Metadata-Version: 2.4
Name: excel-ops-mcp
Version: 0.1.1
Summary: Excel-focused MCP with workbook sessions, DuckDB SQL reads, and safe write contracts.
Project-URL: Homepage, https://github.com/dasein108/excel-ops-mcp
Project-URL: Repository, https://github.com/dasein108/excel-ops-mcp
Project-URL: Issues, https://github.com/dasein108/excel-ops-mcp/issues
Author: Excel MCP Contributors
License-Expression: MIT
Keywords: cli,duckdb,excel,mcp,spreadsheet,xlsx
Classifier: Development Status :: 3 - Alpha
Classifier: Intended Audience :: Developers
Classifier: Intended Audience :: Financial and Insurance Industry
Classifier: License :: OSI Approved :: MIT License
Classifier: Programming Language :: Python :: 3
Classifier: Programming Language :: Python :: 3.11
Classifier: Programming Language :: Python :: 3.12
Classifier: Programming Language :: Python :: 3.13
Classifier: Topic :: Office/Business :: Financial :: Spreadsheet
Requires-Python: >=3.11
Requires-Dist: duckdb>=1.1.0
Requires-Dist: mcp>=1.2.0
Requires-Dist: openpyxl>=3.1.0
Requires-Dist: pydantic>=2.7.0
Provides-Extra: dev
Requires-Dist: pytest>=8.0.0; extra == 'dev'
Requires-Dist: pyyaml>=6.0.0; extra == 'dev'
Provides-Extra: recompute
Requires-Dist: formulas>=1.3.0; extra == 'recompute'
Description-Content-Type: text/markdown

# Excel MCP

Excel MCP is a Python MCP server and companion CLI for safe, token-efficient work with local Excel `.xlsx` workbooks.

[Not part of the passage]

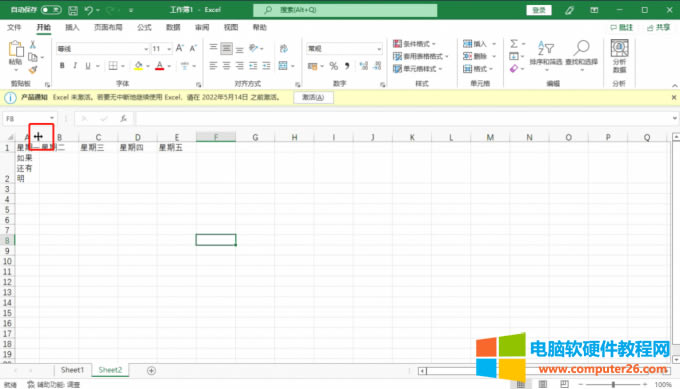The height and width of the screenshot is (389, 680).
Task: Click the Bold formatting icon
Action: point(62,66)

It is designed for financial and operations workflows such as bookkeeping, accounting, marketing operations, SEO exports, research tables, reconciliations, and financial report review.

Core behavior:

- Describe workbook structure before reading bulk data.
- Query detected worksheet regions with DuckDB SQL.
- Inspect exact ranges only when needed.
- Stage writes as dry-runs.
- Diff before commit.
- Save edits to a new workbook by default.
- Keep an audit trail of reads, queries, staged writes, diffs, commits, and failures.

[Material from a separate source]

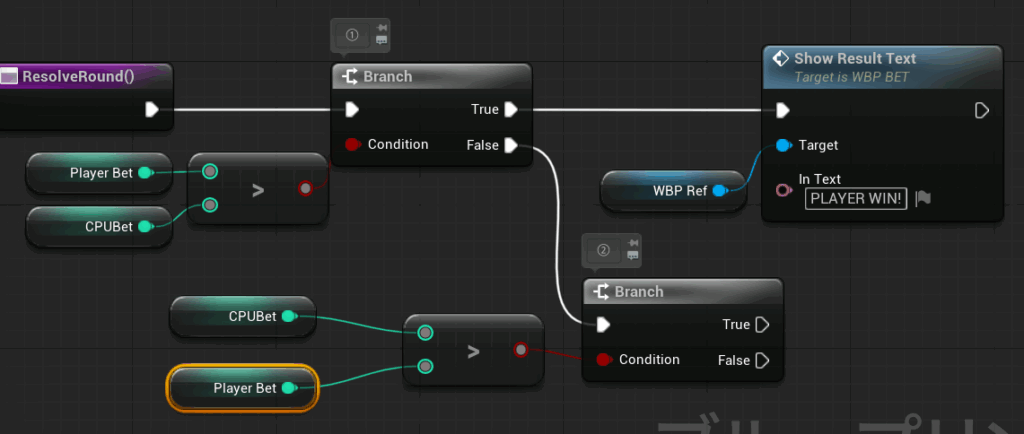This screenshot has width=1024, height=434.
Task: Click the output pin of the lower CPUBet node
Action: click(288, 316)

Google Sheets and Apple Numbers are not supported in this phase.

## Install

### Recommended: `uvx`

If `uv` is installed, run the MCP server without creating a virtual environment:

```bash
uvx excel-ops-mcp
```

Run the CLI without a persistent install:

```bash
uvx --from excel-ops-mcp excel-ops sheets workbook.xlsx
```

### Install `uv`

macOS/Linux:

```bash
curl -LsSf https://astral.sh/uv/install.sh | sh
```

Homebrew:

```bash
brew install uv
```

Windows PowerShell:

```powershell
powershell -ExecutionPolicy ByPass -c "irm https://astral.sh/uv/install.ps1 | iex"
```

After installation, restart your shell if `uvx` is not found.

### Persistent CLI Install

Use `pipx` if you want `excel-ops-mcp` and `excel-ops` installed persistently:

```bash
pipx install excel-ops-mcp
excel-ops sheets workbook.xlsx
```

### Developer Install

```bash
git clone <repo-url>
cd excel_mcp
python -m venv .venv
. .venv/bin/activate
pip install -e ".[dev]"
pytest -v
```

## MCP Configuration

For MCP hosts that support command-based servers:

```json
{
  "mcpServers": {
    "excel-mcp": {
      "command": "uvx",
      "args": ["excel-ops-mcp"]
    }
  }
}
```

For local development:

```json
{
  "mcpServers": {
    "excel-mcp": {
      "command": "/absolute/path/to/excel_mcp/.venv/bin/excel-ops-mcp"
    }
  }
}
```

## MCP Tools

### `spreadsheet_open`

Open a local `.xlsx` workbook and return a session ID.

Input:

```json
{
  "path": "/path/to/workbook.xlsx"
}
```

Output includes:

- `session_id`
- resolved path
- file size
- mtime
- cache telemetry

### `spreadsheet_describe`

Describe workbook sheets, detected regions, SQL table names, columns, formulas, merged ranges, and source references.

Input:

```json
{
  "session_id": "ses_...",
  "detail": "compact"
}
```

Use `detail: "standard"` only when sample rows are needed. Compact mode avoids long cell text by default.

### `spreadsheet_query`

Run read-only DuckDB SQL over detected workbook regions.

Input:

```json
{
  "session_id": "ses_...",
  "sql": "select line_item, jan from \"revenue_model_table_1\" limit 5",
  "limit": 1000
}
```

Mutation statements are rejected. Writes must go through structured write operations.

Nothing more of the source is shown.